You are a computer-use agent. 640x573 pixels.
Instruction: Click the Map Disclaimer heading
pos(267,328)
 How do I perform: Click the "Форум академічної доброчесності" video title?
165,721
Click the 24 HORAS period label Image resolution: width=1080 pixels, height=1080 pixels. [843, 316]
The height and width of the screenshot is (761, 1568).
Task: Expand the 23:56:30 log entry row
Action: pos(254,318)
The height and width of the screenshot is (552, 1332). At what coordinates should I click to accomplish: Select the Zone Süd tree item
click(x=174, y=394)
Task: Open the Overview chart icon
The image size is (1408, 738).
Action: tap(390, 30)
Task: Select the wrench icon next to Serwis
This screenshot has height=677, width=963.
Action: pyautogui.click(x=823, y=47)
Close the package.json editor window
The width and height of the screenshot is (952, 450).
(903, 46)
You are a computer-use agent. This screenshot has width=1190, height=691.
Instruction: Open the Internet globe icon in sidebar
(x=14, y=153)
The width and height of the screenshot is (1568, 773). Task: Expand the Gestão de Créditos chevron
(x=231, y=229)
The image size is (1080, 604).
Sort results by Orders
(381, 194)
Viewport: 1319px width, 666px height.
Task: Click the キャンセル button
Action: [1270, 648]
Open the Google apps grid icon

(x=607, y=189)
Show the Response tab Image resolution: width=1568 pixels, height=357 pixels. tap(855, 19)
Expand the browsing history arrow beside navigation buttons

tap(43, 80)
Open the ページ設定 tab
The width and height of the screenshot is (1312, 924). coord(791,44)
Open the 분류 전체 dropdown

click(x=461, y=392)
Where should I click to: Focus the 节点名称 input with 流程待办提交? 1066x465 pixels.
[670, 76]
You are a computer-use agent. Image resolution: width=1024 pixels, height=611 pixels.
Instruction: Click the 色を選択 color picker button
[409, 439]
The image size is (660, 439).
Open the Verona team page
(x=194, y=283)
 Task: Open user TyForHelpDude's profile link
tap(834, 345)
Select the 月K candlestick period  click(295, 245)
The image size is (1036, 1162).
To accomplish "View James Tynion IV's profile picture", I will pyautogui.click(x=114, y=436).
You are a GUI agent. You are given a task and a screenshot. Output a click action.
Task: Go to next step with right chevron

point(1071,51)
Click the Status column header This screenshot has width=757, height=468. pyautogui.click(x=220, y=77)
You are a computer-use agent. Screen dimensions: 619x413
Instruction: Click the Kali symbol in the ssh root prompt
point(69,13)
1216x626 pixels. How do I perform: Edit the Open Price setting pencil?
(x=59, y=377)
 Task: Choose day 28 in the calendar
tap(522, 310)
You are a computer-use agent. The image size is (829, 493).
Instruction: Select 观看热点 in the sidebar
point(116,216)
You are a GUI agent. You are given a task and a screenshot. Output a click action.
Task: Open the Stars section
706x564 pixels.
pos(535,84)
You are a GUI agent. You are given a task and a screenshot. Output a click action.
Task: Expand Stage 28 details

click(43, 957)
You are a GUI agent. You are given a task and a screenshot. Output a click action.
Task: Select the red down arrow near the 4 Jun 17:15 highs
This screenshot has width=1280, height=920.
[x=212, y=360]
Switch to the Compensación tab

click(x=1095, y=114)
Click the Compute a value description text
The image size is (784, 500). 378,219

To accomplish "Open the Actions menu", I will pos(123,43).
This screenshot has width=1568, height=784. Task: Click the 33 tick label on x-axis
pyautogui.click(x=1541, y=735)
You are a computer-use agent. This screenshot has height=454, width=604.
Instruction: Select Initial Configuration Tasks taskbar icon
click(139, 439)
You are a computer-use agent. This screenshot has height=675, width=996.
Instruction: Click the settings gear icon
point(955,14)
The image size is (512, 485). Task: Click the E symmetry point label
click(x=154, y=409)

=== How to complete this task ===
Give back the full listing above verbatim.

=== Solution below ===
You are a computer-use agent. 640x573 pixels.
Instruction: Click the Map Disclaimer heading
pos(267,328)
 How do I perform: Click the "Форум академічної доброчесності" video title?
165,721
Click the 24 HORAS period label Image resolution: width=1080 pixels, height=1080 pixels. [843, 316]
The height and width of the screenshot is (761, 1568).
Task: Expand the 23:56:30 log entry row
Action: pos(254,318)
The height and width of the screenshot is (552, 1332). At what coordinates should I click to accomplish: Select the Zone Süd tree item
click(x=174, y=394)
Task: Open the Overview chart icon
The image size is (1408, 738).
Action: tap(390, 30)
Task: Select the wrench icon next to Serwis
This screenshot has height=677, width=963.
Action: pyautogui.click(x=823, y=47)
Close the package.json editor window
The width and height of the screenshot is (952, 450).
(903, 46)
You are a computer-use agent. This screenshot has width=1190, height=691.
Instruction: Open the Internet globe icon in sidebar
(x=14, y=153)
The width and height of the screenshot is (1568, 773). Task: Expand the Gestão de Créditos chevron
(x=231, y=229)
The image size is (1080, 604).
Sort results by Orders
(381, 194)
Viewport: 1319px width, 666px height.
Task: Click the キャンセル button
Action: [1270, 648]
Open the Google apps grid icon

(x=607, y=189)
Show the Response tab Image resolution: width=1568 pixels, height=357 pixels. tap(855, 19)
Expand the browsing history arrow beside navigation buttons

tap(43, 80)
Open the ページ設定 tab
The width and height of the screenshot is (1312, 924). coord(791,44)
Open the 분류 전체 dropdown

click(x=461, y=392)
Where should I click to: Focus the 节点名称 input with 流程待办提交? 1066x465 pixels.
[670, 76]
You are a computer-use agent. Image resolution: width=1024 pixels, height=611 pixels.
Instruction: Click the 色を選択 color picker button
[409, 439]
The image size is (660, 439).
Open the Verona team page
(x=194, y=283)
 Task: Open user TyForHelpDude's profile link
tap(834, 345)
Select the 月K candlestick period  click(295, 245)
The image size is (1036, 1162).
To accomplish "View James Tynion IV's profile picture", I will pyautogui.click(x=114, y=436).
You are a GUI agent. You are given a task and a screenshot. Output a click action.
Task: Go to next step with right chevron

point(1071,51)
Click the Status column header This screenshot has width=757, height=468. pyautogui.click(x=220, y=77)
You are a computer-use agent. Screen dimensions: 619x413
Instruction: Click the Kali symbol in the ssh root prompt
point(69,13)
1216x626 pixels. How do I perform: Edit the Open Price setting pencil?
(x=59, y=377)
 Task: Choose day 28 in the calendar
tap(522, 310)
You are a computer-use agent. The image size is (829, 493).
Instruction: Select 观看热点 in the sidebar
point(116,216)
You are a GUI agent. You are given a task and a screenshot. Output a click action.
Task: Open the Stars section
706x564 pixels.
pos(535,84)
You are a GUI agent. You are given a task and a screenshot. Output a click action.
Task: Expand Stage 28 details

click(43, 957)
You are a GUI agent. You are given a task and a screenshot. Output a click action.
Task: Select the red down arrow near the 4 Jun 17:15 highs
This screenshot has width=1280, height=920.
[x=212, y=360]
Switch to the Compensación tab

click(x=1095, y=114)
Click the Compute a value description text
The image size is (784, 500). 378,219

To accomplish "Open the Actions menu", I will pos(123,43).
This screenshot has width=1568, height=784. Task: Click the 33 tick label on x-axis
pyautogui.click(x=1541, y=735)
You are a computer-use agent. This screenshot has height=454, width=604.
Instruction: Select Initial Configuration Tasks taskbar icon
click(139, 439)
You are a computer-use agent. This screenshot has height=675, width=996.
Instruction: Click the settings gear icon
point(955,14)
The image size is (512, 485). Task: Click the E symmetry point label
click(x=154, y=409)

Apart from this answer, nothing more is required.